# Directions for this task
Copy word for word the lines in the records below, starting at the line with "This screenshot has height=503, width=594." and ending at the line with "the 帮助 (Help)". Skip the pictures.

(Data excerpts)
==================================================
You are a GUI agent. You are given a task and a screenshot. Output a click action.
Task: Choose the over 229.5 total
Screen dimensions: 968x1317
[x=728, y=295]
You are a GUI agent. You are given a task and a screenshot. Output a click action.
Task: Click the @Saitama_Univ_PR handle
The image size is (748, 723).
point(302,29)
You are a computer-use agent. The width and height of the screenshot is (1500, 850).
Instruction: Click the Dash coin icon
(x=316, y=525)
==================================================
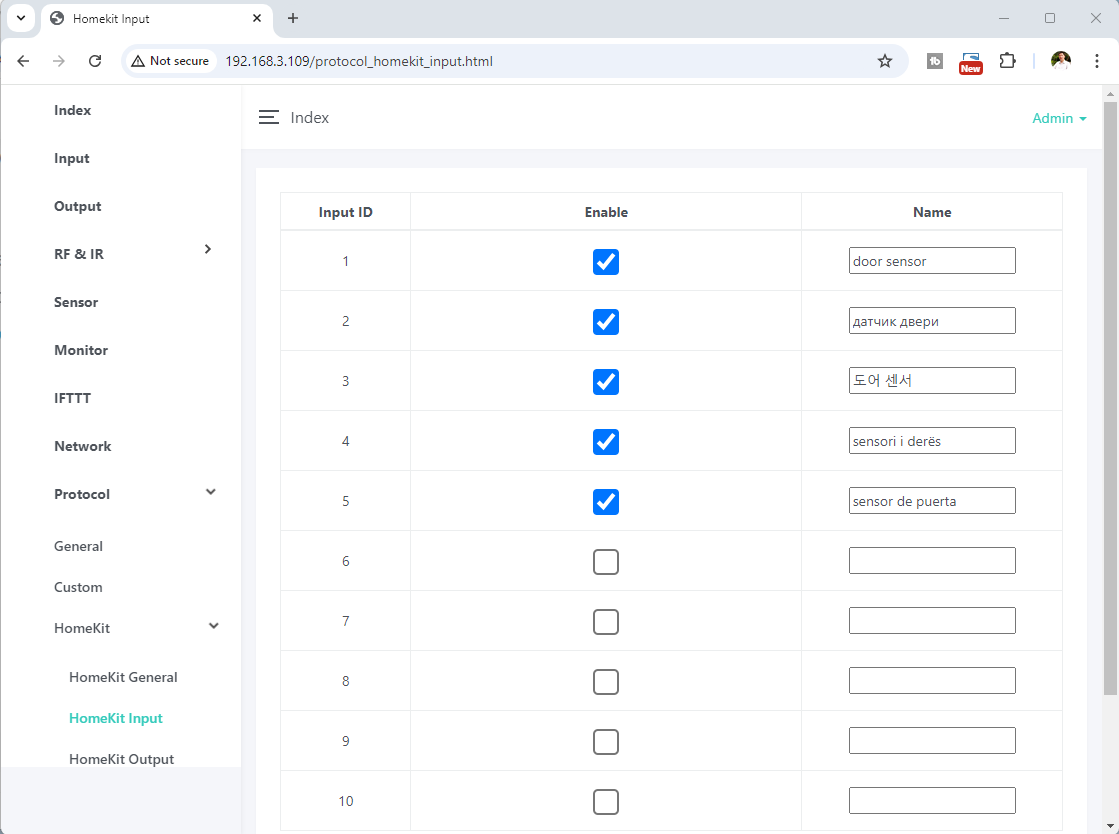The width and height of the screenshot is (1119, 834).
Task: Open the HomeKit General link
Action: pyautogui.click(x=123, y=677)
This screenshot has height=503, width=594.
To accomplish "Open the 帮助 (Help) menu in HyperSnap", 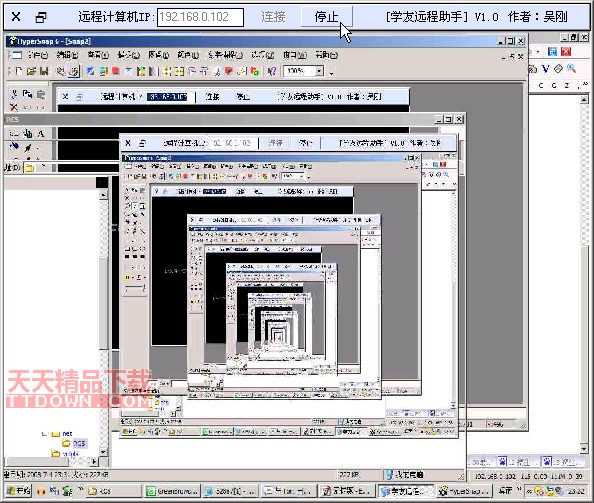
==================================================
# Your solution
This screenshot has height=503, width=594.
To accomplish "Open the 帮助 (Help) menu in HyperSnap", 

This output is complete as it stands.